→ What is being asked
Copy every row below verbatim, changing nothing.

[Data listing]
_ _ _ _
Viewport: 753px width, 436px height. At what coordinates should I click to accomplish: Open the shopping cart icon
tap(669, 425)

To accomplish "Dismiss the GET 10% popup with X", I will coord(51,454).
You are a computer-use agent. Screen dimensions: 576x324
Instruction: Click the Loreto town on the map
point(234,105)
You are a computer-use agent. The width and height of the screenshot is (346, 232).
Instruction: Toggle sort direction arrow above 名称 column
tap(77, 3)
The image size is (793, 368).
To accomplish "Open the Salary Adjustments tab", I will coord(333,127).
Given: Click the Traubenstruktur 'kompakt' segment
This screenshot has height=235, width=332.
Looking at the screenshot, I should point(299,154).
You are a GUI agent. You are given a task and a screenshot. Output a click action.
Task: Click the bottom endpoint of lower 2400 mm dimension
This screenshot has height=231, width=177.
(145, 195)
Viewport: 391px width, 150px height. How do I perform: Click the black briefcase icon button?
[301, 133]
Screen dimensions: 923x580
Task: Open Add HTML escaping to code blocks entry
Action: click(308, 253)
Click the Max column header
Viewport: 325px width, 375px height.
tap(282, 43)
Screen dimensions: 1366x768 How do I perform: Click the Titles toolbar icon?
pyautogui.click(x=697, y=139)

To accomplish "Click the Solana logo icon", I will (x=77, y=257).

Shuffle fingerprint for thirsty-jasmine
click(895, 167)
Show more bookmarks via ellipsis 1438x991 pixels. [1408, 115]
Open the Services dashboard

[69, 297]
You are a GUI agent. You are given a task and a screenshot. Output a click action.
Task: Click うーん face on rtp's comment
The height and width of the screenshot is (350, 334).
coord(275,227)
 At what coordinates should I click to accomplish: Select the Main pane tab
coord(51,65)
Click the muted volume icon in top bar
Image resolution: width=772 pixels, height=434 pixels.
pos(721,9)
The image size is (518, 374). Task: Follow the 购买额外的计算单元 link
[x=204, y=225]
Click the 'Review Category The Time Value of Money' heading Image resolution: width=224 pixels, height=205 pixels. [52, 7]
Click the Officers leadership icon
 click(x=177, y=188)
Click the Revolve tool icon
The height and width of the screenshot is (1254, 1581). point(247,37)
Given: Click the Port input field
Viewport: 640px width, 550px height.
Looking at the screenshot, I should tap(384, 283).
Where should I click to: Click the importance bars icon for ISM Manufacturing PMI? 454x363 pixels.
_ _ _ _
→ Final answer
Viewport: 753px width, 436px height. At what coordinates should I click to accomplish: Open the shopping cart icon
tap(669, 425)

To accomplish "Dismiss the GET 10% popup with X", I will coord(51,454).
You are a computer-use agent. Screen dimensions: 576x324
Instruction: Click the Loreto town on the map
point(234,105)
You are a computer-use agent. The width and height of the screenshot is (346, 232).
Instruction: Toggle sort direction arrow above 名称 column
tap(77, 3)
The image size is (793, 368).
To accomplish "Open the Salary Adjustments tab", I will coord(333,127).
Given: Click the Traubenstruktur 'kompakt' segment
This screenshot has height=235, width=332.
Looking at the screenshot, I should point(299,154).
You are a GUI agent. You are given a task and a screenshot. Output a click action.
Task: Click the bottom endpoint of lower 2400 mm dimension
This screenshot has height=231, width=177.
(145, 195)
Viewport: 391px width, 150px height. How do I perform: Click the black briefcase icon button?
[301, 133]
Screen dimensions: 923x580
Task: Open Add HTML escaping to code blocks entry
Action: click(308, 253)
Click the Max column header
Viewport: 325px width, 375px height.
tap(282, 43)
Screen dimensions: 1366x768 How do I perform: Click the Titles toolbar icon?
pyautogui.click(x=697, y=139)

To accomplish "Click the Solana logo icon", I will (x=77, y=257).

Shuffle fingerprint for thirsty-jasmine
click(895, 167)
Show more bookmarks via ellipsis 1438x991 pixels. [1408, 115]
Open the Services dashboard

[69, 297]
You are a GUI agent. You are given a task and a screenshot. Output a click action.
Task: Click うーん face on rtp's comment
The height and width of the screenshot is (350, 334).
coord(275,227)
 At what coordinates should I click to accomplish: Select the Main pane tab
coord(51,65)
Click the muted volume icon in top bar
Image resolution: width=772 pixels, height=434 pixels.
pos(721,9)
The image size is (518, 374). Task: Follow the 购买额外的计算单元 link
[x=204, y=225]
Click the 'Review Category The Time Value of Money' heading Image resolution: width=224 pixels, height=205 pixels. [52, 7]
Click the Officers leadership icon
 click(x=177, y=188)
Click the Revolve tool icon
The height and width of the screenshot is (1254, 1581). point(247,37)
Given: Click the Port input field
Viewport: 640px width, 550px height.
Looking at the screenshot, I should tap(384, 283).
Where should I click to: Click the importance bars icon for ISM Manufacturing PMI? 454x363 pixels.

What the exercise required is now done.